The Tea Lounge is conceived and designed like a nomadic camp: loose furniture is arranged in groups over individual rugs, some are placed under a stainless canopy symbol of the tent. Each group of seating is placed around the central tea altar acting as a fire place where tea, hospitality and comfort is provided to all guests and visitors. The Tea Lounge is a physical and conceptual representation of the ancient Silk Road for the modern travelers, a meeting place of food, cultures and ideas merging into a botanical palette of browns and greens representing various stages of tea production.
Chinar is the local name for the Oriental plane tree (Platanus orientalis), abundant in the region and part of local life for generations. The name has inspired the creation of a new dining destination, a modern tea house that offers several bars and pan-Asian dining options. Located inside a light glass and timber building, the holistic design looks to deliver a theatrical vision of the myths, legends and cultures found along the ancient Silk Road.
In 1795, Napoleon offered a prize of 12,000 francs to whoever could invent a way to preserve food for his army, this provided the inspiration for this restaurant in Hong Kong. 12,000 Francs boasts an elegant exterior decorated with geometric tiles. As guests walk through the threshold, stylish interiors exude a seductive and evocative other world atmosphere distinctive from the chaotic and bustling neon lit streets steps away. Napoleonic inspiration weave their way through out the design.
As the night falls F Bistronome can be seen as a transparent jewel box elevated above the Central Business District in Beijing. Taking its place amongst the most glamorous of Beijing’s many fine dining spots, this restaurant pays homage to the Art Deco movement with its dynamic copper trusses, jewel dripped chandeliers and channel tufted seating. The gemstone colour scheme of sapphires set in gold are reflected within the mirror paneled columns and support F Bistronome ambience as a sophisticated jeweled crown of a restaurant.
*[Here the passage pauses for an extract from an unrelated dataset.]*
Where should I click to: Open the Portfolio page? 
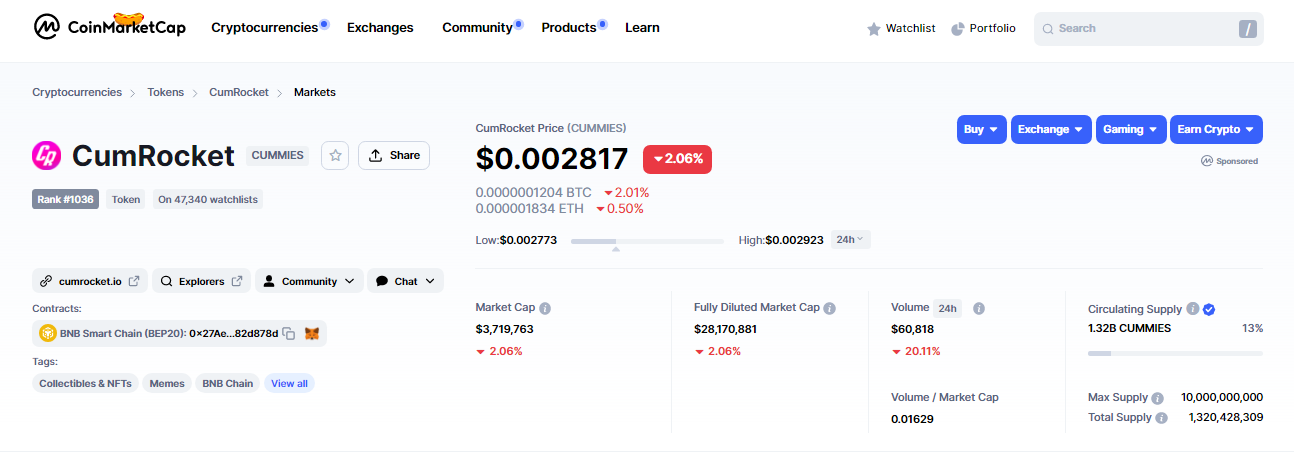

Located in the Global Bazaar Food Hall, the dynamic concepts are the first of its kind in that the fast casual concept completely changes over from breakfast to lunch/dinner, offering travelers the best of all day parts. Each concept maintains its distinct branding and look while undergoing the transformation from breakfast to lunch/dinner. The exterior store signs and food hall signs transition using methods similar to that of theatrical set designs. Food Hall signs also change in a similar fashion.
At Newark Liberty International Airport, previously underutilized corridors containing moving walkways were re-purposed to feature expansive food and beverage offerings in fresh "oases." Each oasis has a different restaurant or bar and is approximately three meters wide by forty-six meters long. Going beyond simple structural solutions, the designs create an appealing sense of place in the formerly bleak airport hallways. The experience is further enhanced with the numerous site-specific artworks that have been commissioned from established artists and incorporated into each oasis.